As much as you think tertiary education can improve your life, consumer debt can hamper it. Education broadens your horizons, you’re telling yourself? Great. Debt narrows them at every turn.

“Want to do x (move to Alaska, backpack Asia for 3 months, buy a new and reliable car, put a down payment on this cheap house that I found)?”

“Sorry. I can’t afford it.”

Borrow money to defer life for 4 years, and there’s a lot you won’t be able to afford. Then and later.

None of the above jobs has to be a career, either. The Air Force is the only one that comes with an obligation, and even that lasts only 3 years.

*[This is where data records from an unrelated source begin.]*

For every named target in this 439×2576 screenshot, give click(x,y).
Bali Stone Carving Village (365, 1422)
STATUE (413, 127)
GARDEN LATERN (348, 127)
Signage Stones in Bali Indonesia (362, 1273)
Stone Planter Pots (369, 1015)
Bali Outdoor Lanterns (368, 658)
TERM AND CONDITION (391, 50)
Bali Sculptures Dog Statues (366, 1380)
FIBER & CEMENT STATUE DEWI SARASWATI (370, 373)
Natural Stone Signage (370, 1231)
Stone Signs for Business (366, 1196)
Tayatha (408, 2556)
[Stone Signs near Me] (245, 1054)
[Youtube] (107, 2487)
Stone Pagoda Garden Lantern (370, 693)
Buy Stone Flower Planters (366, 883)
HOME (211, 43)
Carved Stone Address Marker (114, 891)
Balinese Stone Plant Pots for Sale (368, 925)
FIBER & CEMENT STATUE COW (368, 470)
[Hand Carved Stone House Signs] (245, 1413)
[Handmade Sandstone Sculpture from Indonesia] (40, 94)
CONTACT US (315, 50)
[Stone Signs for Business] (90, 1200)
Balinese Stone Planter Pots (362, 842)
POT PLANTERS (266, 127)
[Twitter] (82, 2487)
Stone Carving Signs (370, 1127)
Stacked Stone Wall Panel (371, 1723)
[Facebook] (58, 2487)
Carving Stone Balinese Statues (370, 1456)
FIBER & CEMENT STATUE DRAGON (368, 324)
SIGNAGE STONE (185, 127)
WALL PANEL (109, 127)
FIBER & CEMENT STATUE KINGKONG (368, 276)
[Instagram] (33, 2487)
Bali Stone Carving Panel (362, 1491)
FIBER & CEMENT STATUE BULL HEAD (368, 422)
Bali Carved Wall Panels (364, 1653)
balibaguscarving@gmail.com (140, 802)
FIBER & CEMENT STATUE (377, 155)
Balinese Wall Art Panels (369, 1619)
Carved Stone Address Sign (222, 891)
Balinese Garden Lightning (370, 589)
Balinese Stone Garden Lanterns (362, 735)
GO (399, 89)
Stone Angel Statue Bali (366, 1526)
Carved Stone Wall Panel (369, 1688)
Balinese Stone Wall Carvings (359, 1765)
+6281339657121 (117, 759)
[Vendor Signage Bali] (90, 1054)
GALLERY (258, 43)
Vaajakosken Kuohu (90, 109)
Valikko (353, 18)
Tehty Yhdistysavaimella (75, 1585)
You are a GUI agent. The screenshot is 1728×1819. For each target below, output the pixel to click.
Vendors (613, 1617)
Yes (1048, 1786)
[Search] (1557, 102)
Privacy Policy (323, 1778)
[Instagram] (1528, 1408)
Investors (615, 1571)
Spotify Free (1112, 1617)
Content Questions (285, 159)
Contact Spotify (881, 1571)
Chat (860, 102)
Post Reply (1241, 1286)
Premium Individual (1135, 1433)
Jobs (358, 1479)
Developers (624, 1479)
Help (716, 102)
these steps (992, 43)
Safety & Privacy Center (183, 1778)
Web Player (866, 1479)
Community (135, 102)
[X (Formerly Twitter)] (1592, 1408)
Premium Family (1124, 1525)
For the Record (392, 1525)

Stop believing the hype. People hear the phrase “college isn’t for everyone” and they think it means “college is for everyone but the dumb.” When we say someone “isn’t college material”, it’s usually intended as an insult. It shouldn’t be. Some of the stupidest people on the planet parade through the halls of academia. Many of them never leave. Your average long-haul driver at the roadside diner will give you more stimulating conversation than your average adjunct professor of sociology. Also, the former is far more likely to offer to pick up the tab.

Can you find something satisfying and rewarding to do for a living? Will you be able to do it without dreading certain bills that’ll come at the end of the month (unless you planned to not incur those bills in the first place)? Can you do it while building wealth, and thus options, for you and your loved ones? If you can do all three, that’s true intelligence.